CHINA / Foreign Media on China

A shortage of cheap labor looms
(The New York Times)
Updated: 2006-06-30 15:14

http://www.nytimes.com/2006/06/30/world/asia/30aging.html?pagewanted=1&
ei=5094&en=92530c7ed24b728e&hp&ex=1151726400&partner=homepa
ge

Shanghai is rightfully known as a fast-moving, hypermodern city - full of
youth and vigor. But that obscures a less well-known fact: Shanghai has
the oldest population in China, and it is getting older in a hurry.

The courtyard of the Minsheng Nursing Home. Residents pay the equivalent
of US$100 a month to live there.

Residents playing mah-jongg in the Minsheng Nursing Home in northern
Shanghai. Founded in 1998, it has 350 beds, which are now 95 percent
occupied. The city is in the forefront of a nationwide aging trend. [The
New York Times]

Twenty percent of this city's people are at least 60, the common
retirement age for men in China, and retirees are easily the fastest
growing segment of the population, with 100,000 new seniors added to the
rolls each year, according to a study by the Shanghai Academy of Social
Sciences.

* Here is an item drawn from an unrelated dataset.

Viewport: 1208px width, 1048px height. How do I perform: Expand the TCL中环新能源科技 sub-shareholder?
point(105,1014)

From 2010 to 2020, the number of people 60 or older is
projected to grow by 170,000 a year.

By 2020 about a third of Shanghai's population, currently 13.6 million,
will consist of people over the age of 59, remaking the city's social
fabric and placing huge new strains on its economy and finances.

The changes go far beyond Shanghai, however. Experts say the rapidly
graying city is leading one of the greatest demographic changes in
history, one with profound implications for the entire country.

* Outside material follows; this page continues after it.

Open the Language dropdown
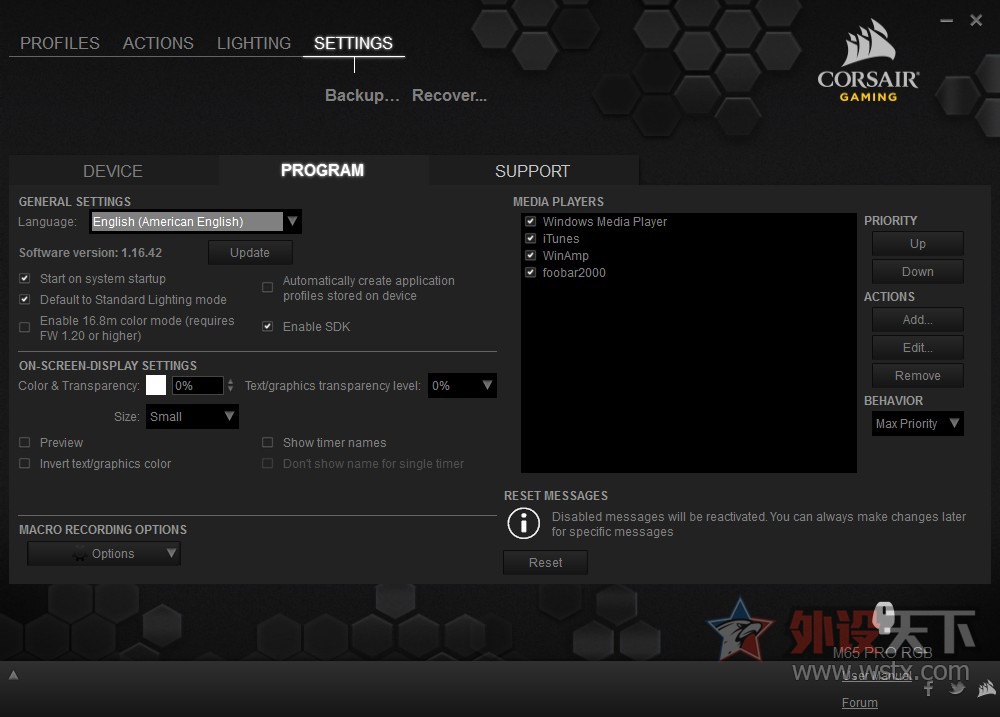The height and width of the screenshot is (717, 1000). tap(195, 222)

The world's most populous nation, which has built its economic strength
on seemingly endless supplies of cheap labor, China may soon face
manpower shortages. An aging population also poses difficult political
issues for the government, which first encouraged a population explosion
in the 1950's and then reversed course and introduced the so-called
one-child policy a few years after the death of Mao in 1976.

That measure has spared the country an estimated 390 million births but
may ultimately prove to be another monumental demographic mistake. With
China's breathtaking rise toward affluence, most people live longer and
have fewer children, mirroring trends seen around the world.

Those trends and the extraordinarily low birth rate have combined to
create a stark imbalance between young and old. That threatens the
nation's rickety pension system, which already runs large deficits even
with the 4-to-1 ratio of workers to retirees that it was designed for.

Demographers also expect strains on the household registration system,
which restricts internal migration. The system prevents young workers
from migrating to urban areas to relieve labor shortages, but officials
fear that abolishing it could release a flood of humanity that would
swamp the cities.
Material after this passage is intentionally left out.